Some multiple cases of deja vu

24th March 2000 at 00:00
HIGHER BIOLOGY: Multiple Choice and Matching. By James Torrance et al. Hodder and Stoughton, pound;9.99.

Another text for Higher biology from Mr Torrance and his team. At first glance I was impressed - glossy front cover, matching the New Higher Biology with Answers text, forming a "nice little set". But then I noticed one or two familiar diagrams and questions I had come across before.

I started to cross-reference this book with Hodder's original Higher Biology Multiple Choice and Human Biology Multiple Choice and Matching, and realised there was more than the occasional similarity.

For example, in the first section, Cell Variety in Relation to Function, the only new content is the matching questions and question nine; the rest are the same as in the Higher Human Biology Multiple Choice and Matching section Nucleic Acids and Protein Synthesis, and the multiple choice questions are the same as in the Higher Biology Multiple Choice. Again, in the section on RNA and protein synthesis, the matching questions could be found in the ol Higher book, with just one new question added.

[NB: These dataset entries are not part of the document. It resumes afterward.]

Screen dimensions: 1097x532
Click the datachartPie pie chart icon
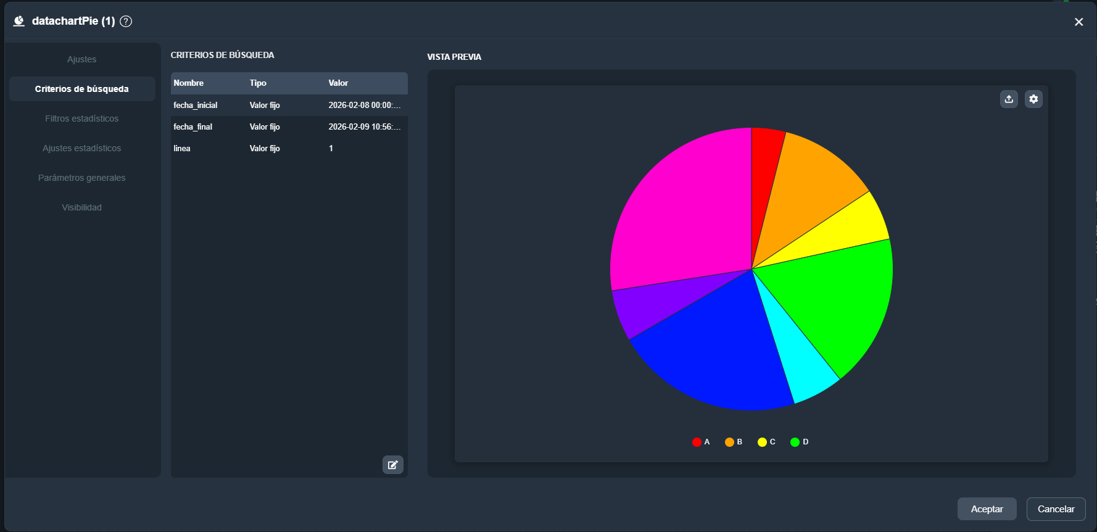[19, 21]
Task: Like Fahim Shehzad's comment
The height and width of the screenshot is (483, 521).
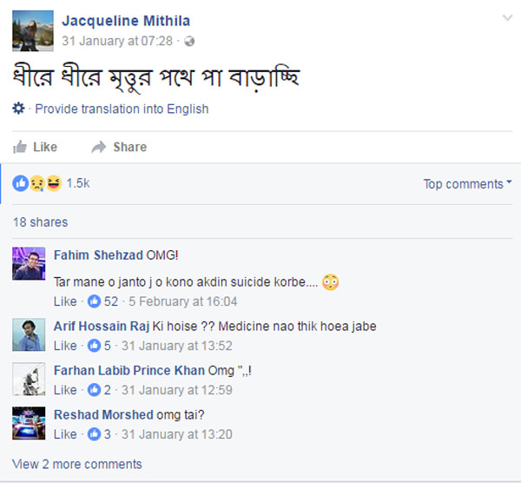Action: coord(65,301)
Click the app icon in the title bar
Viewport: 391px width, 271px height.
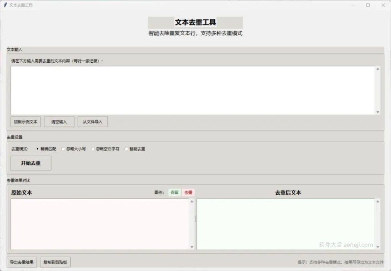5,5
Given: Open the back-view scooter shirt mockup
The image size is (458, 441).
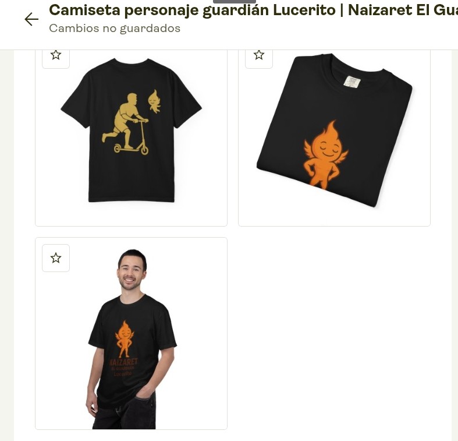Looking at the screenshot, I should (x=131, y=137).
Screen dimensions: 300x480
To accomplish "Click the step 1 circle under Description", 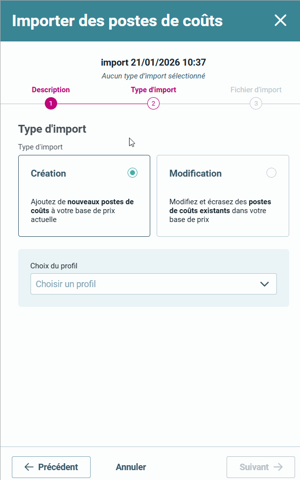I will pos(51,104).
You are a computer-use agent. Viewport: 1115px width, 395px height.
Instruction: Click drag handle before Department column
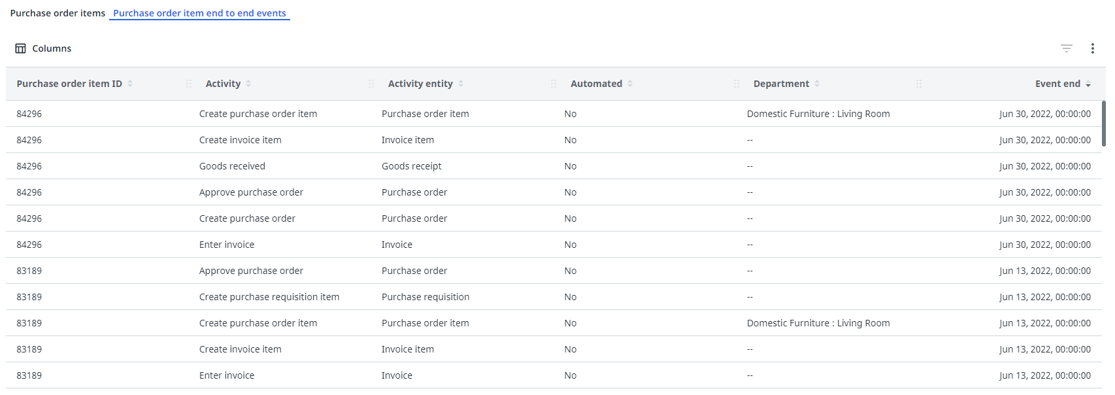click(x=737, y=84)
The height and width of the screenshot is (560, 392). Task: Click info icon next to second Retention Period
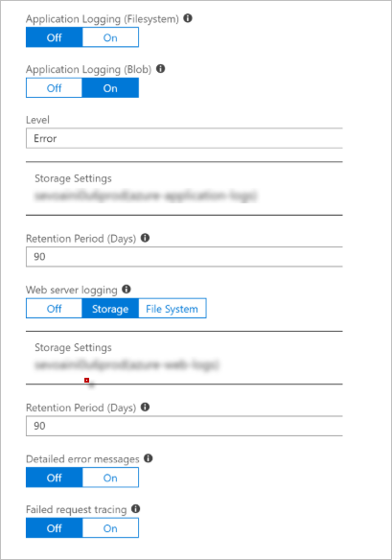pyautogui.click(x=145, y=408)
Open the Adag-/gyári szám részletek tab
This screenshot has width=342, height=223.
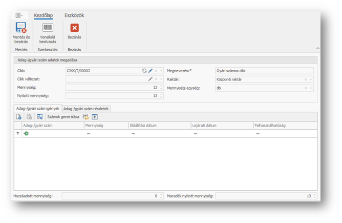coord(86,109)
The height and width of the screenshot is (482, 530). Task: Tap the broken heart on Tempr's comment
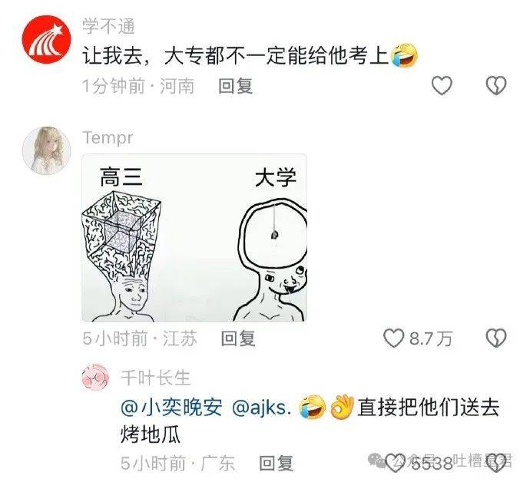(x=496, y=338)
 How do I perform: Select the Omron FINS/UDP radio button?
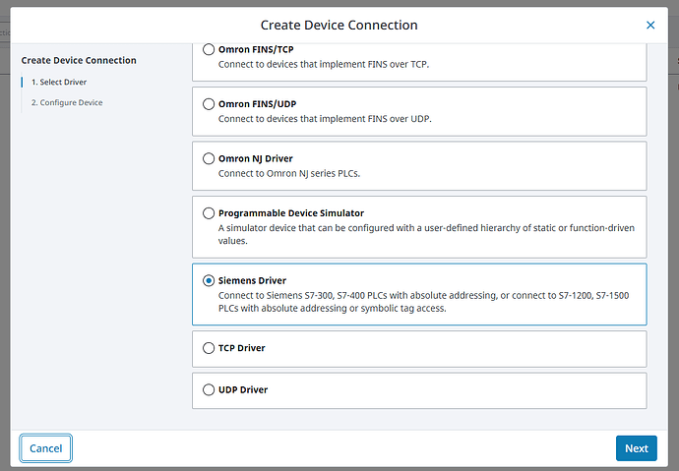(x=208, y=103)
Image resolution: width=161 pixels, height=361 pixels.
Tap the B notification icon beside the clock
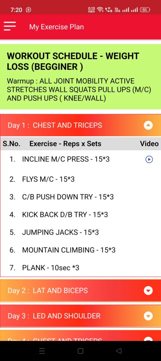28,10
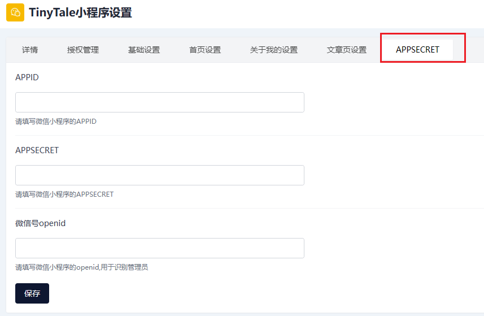Screen dimensions: 484x316
Task: Switch to the 授权管理 tab
Action: (x=83, y=50)
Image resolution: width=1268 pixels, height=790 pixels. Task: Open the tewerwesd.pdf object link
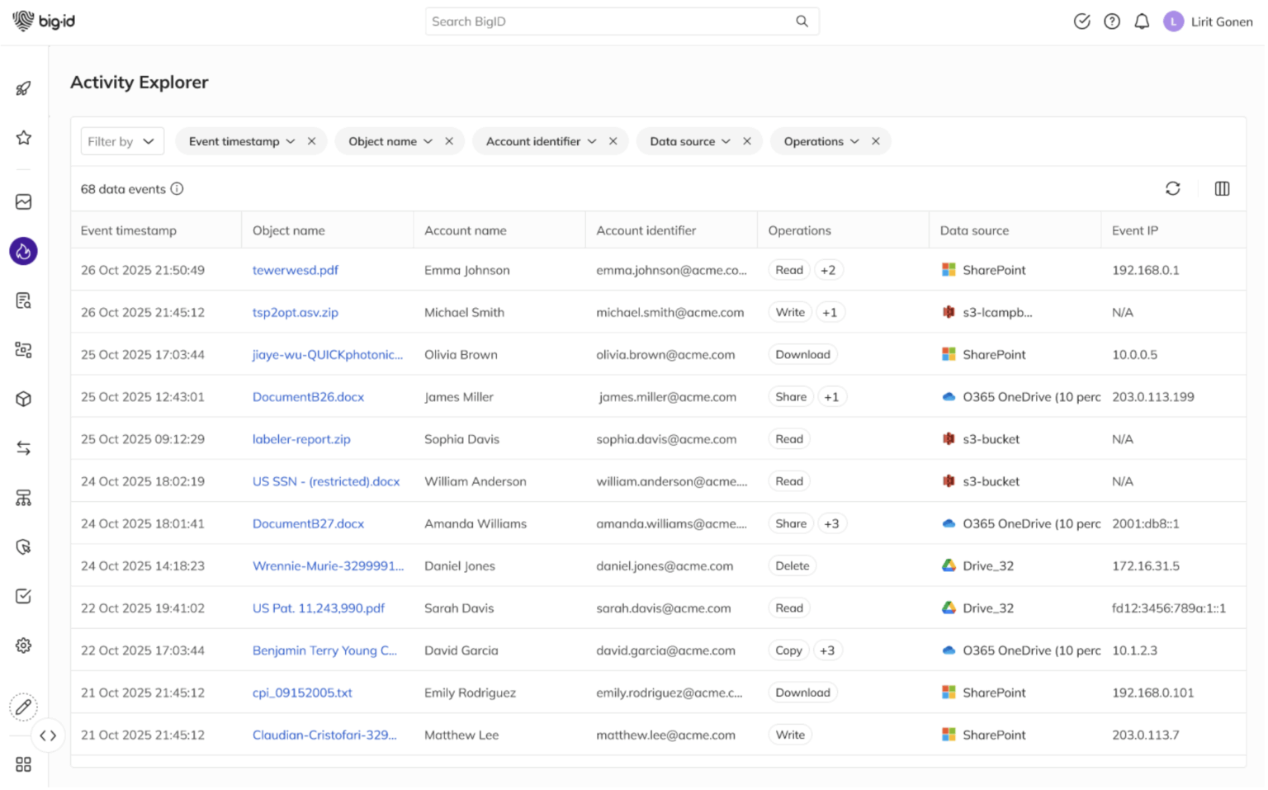(296, 271)
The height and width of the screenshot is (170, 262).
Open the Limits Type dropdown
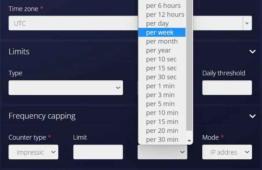point(66,88)
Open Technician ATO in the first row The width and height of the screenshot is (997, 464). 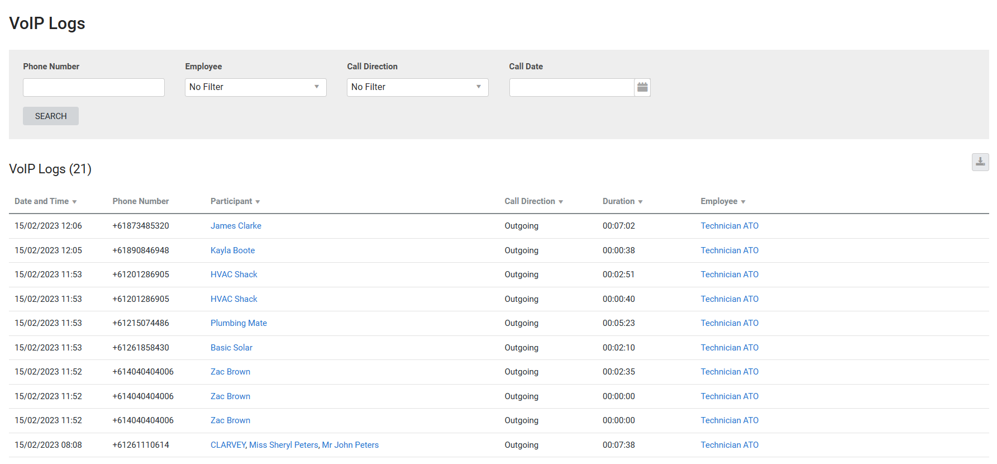729,226
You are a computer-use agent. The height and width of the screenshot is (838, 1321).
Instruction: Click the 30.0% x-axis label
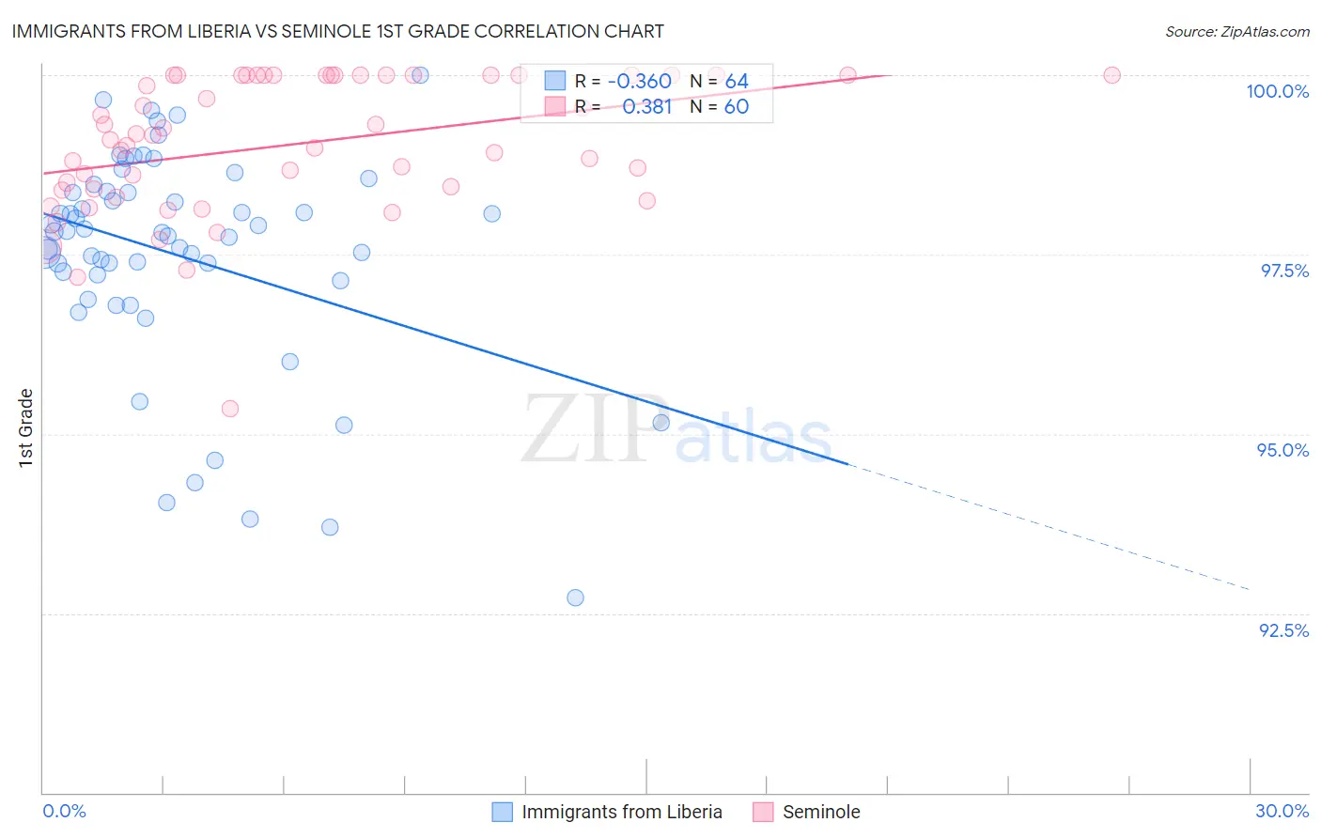click(x=1282, y=811)
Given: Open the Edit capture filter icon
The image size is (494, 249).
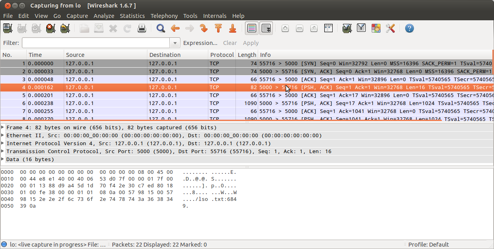Looking at the screenshot, I should pyautogui.click(x=347, y=28).
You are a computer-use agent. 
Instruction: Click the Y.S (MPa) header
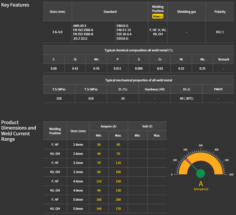pos(59,89)
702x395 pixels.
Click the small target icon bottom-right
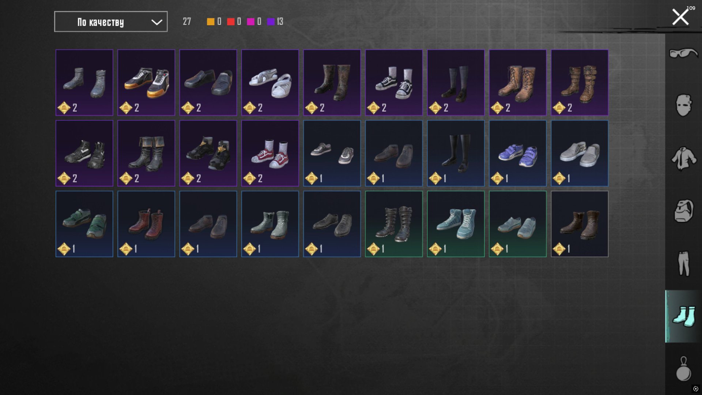pyautogui.click(x=695, y=389)
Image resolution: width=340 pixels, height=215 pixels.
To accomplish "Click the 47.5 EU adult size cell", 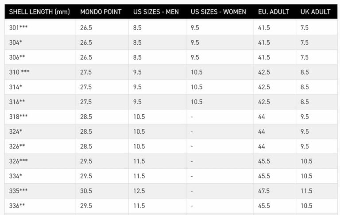I will point(264,191).
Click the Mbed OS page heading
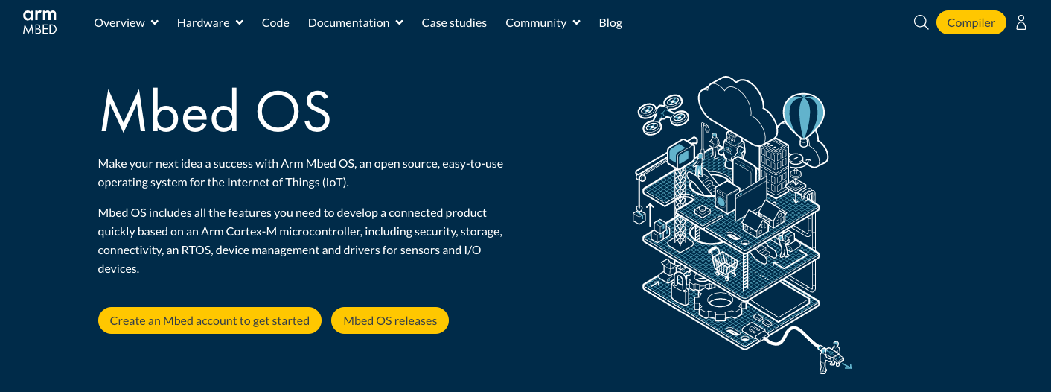The height and width of the screenshot is (392, 1051). [x=215, y=112]
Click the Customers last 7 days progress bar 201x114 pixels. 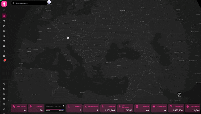(x=55, y=109)
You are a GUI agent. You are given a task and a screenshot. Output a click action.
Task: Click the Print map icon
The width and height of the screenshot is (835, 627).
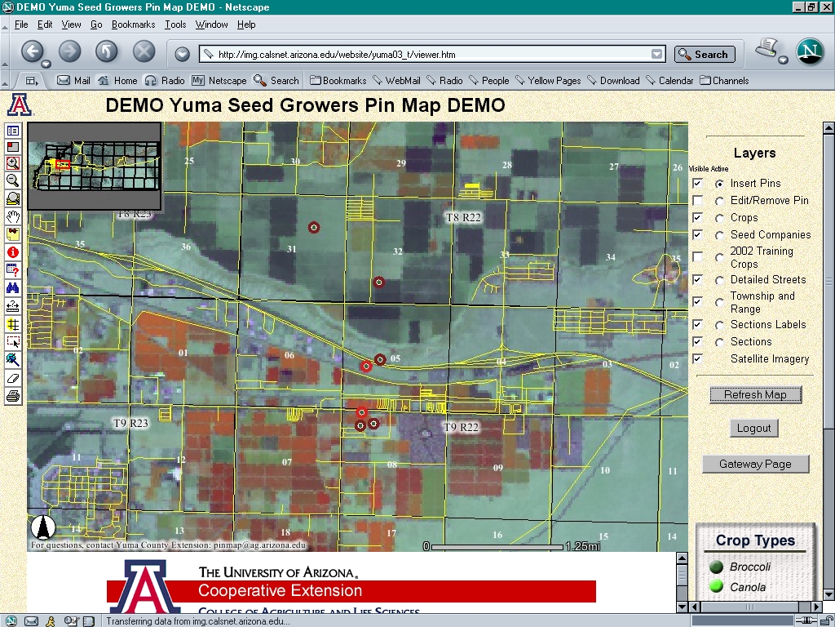coord(13,396)
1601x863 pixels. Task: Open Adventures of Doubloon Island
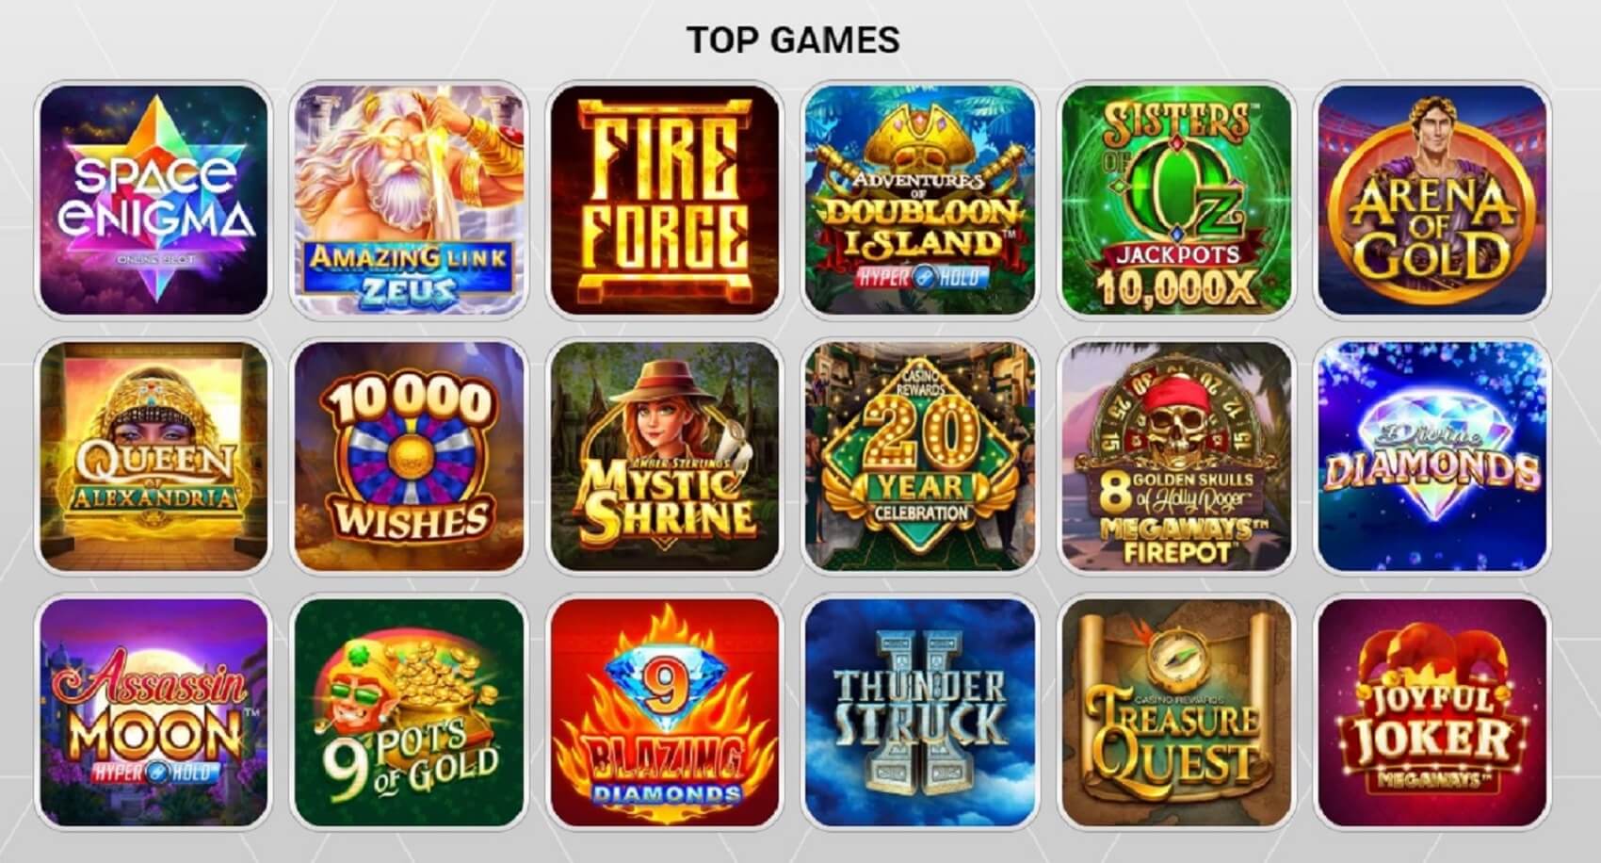pos(921,200)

Some questions have subtle changes. For example, Q5 in Meiosis in the new multiple choice text has an extra chromosome compared to the old one. In Q2 in the section Monohybrid cross, the letters used to represent the genotype are changed, though the rest of the question is identical. Why bother? Even the typographical style errors in Maintaining Water Balance Q1 are the same as in the old book.

For someone who has never purchased Torrance multiple choice books before, this would be an ideal addition to class resources, providing the student with practice on multiple choice questions. But if I had bought class sets of the previous books, I would be somewhat miffed. Out of 103 pages, I reckon about 30-35 cover new content and this is mainly matching questions. Why not release a booklet of matching questions with a few new questions as an "upgrade" to existing texts, as software publishers do ?

Duncan McColl is head of biology at Dalbeattie High, Dumfries and Galloway.